Robotics Thesis Proposal

  • Remote Access - Zoom
  • Virtual Presentation - ET
  • Ph.D. Student
  • Robotics Institute
  • Carnegie Mellon University
Thesis Proposals

Teleoperation via Intuition: Safe and Intent Oriented Navigation

This thesis aims to enable seamless teleoperation of a mobile robot by a human operator, such that the robot navigates in unstructured environments following the operator’s intent intuitively, safely, and efficiently. The roles of the human and robot are disproportionate in traditional teleoperation: The human is responsible for most of the autonomy of the robot, including planning, and safety, and dynamic feasibility, and provides an RC input to the robot; whereas the robot is simply responsible for following the provided input. We propose trajectory-based teleoperation, which shifts some of the responsibilities from the operator to the robot by increasing the autonomy of the robot with generation of dynamically feasible and safe local trajectories. Further, we propose modeling and predicting long-term intended paths of the operator, such that trajectories can be generated to complete the task without requiring the operator to explicitly specifying their intention. By increasing the intelligence of the robot, the system requires minimal effort from the operator in order to complete the task.
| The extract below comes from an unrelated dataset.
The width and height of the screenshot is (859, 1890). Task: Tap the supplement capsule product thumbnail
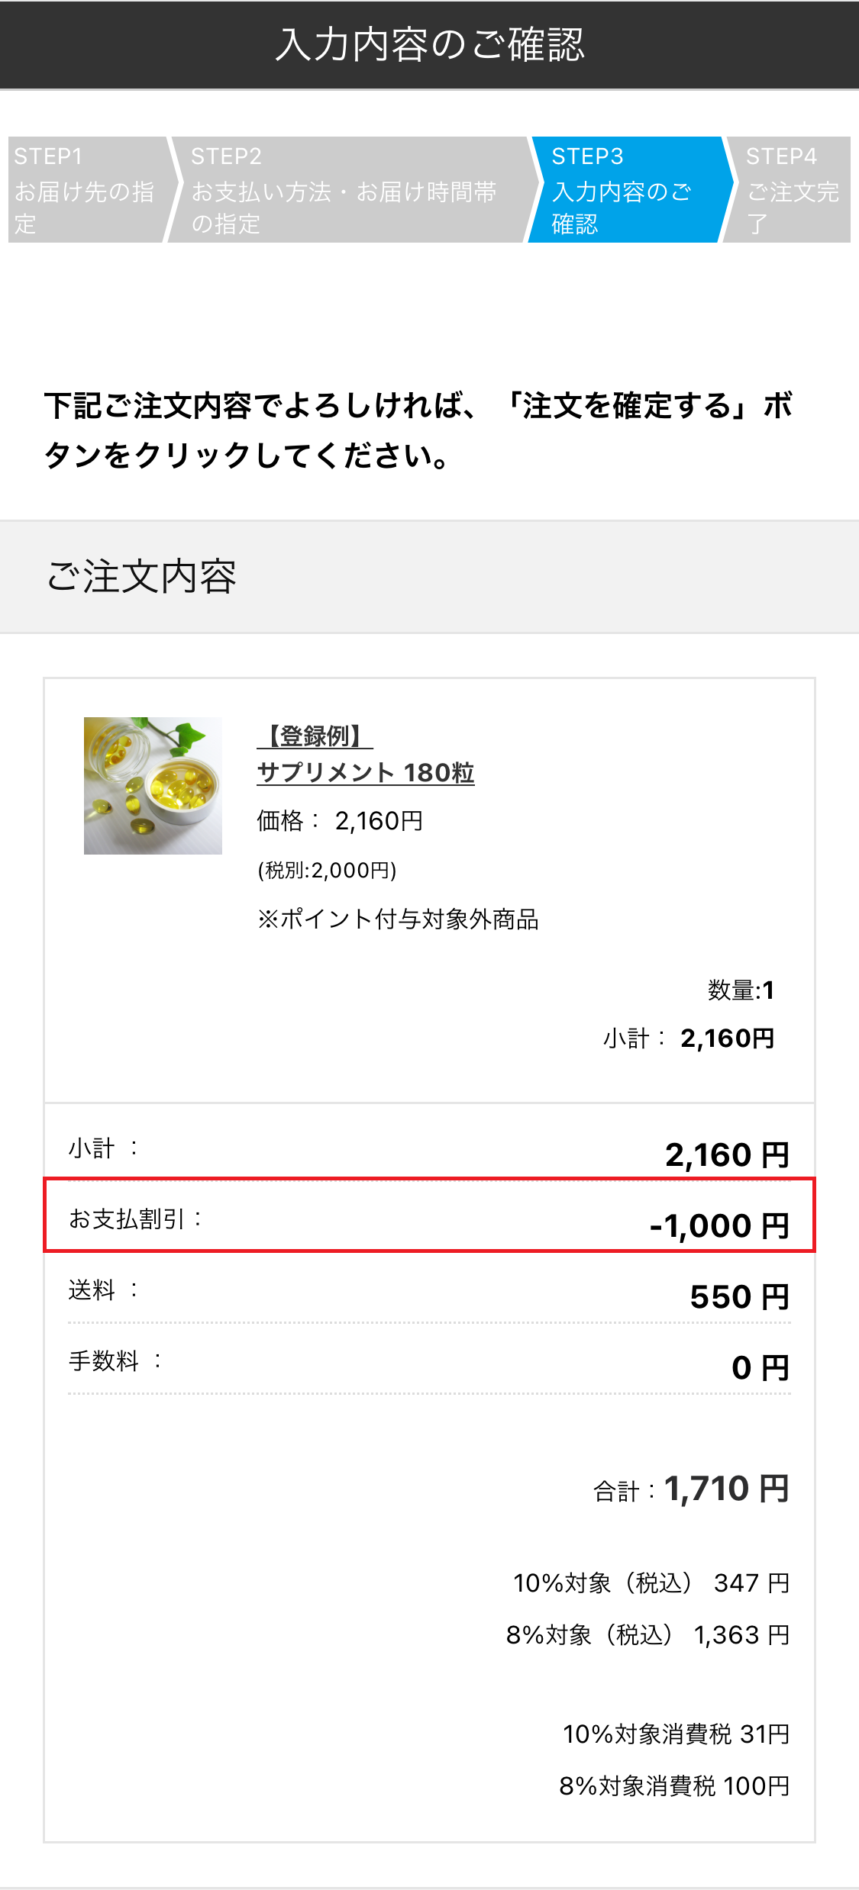point(153,785)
To this end, we first address the thesis problem by moving mobile robot teleoperation from providing control-level inputs to providing state-space motions via motion primitives based teleoperation with reactive collision avoidance. We then extend the planning horizon with active obstacle avoidance by introducing local trajectory based teleoperation. Instead of reactively pushing the vehicle away from nearby obstacles, we actively generate trajectories that allows the vehicle to follow its intended motion while circumventing local horizon obstacles using a Motion Primitive Tree generated using Biased Incremental Action Sampling (BIAS). Lastly, we build upon local trajectory generation and introduce hierarchical teleoperation, which includes longer horizon intention as global plans.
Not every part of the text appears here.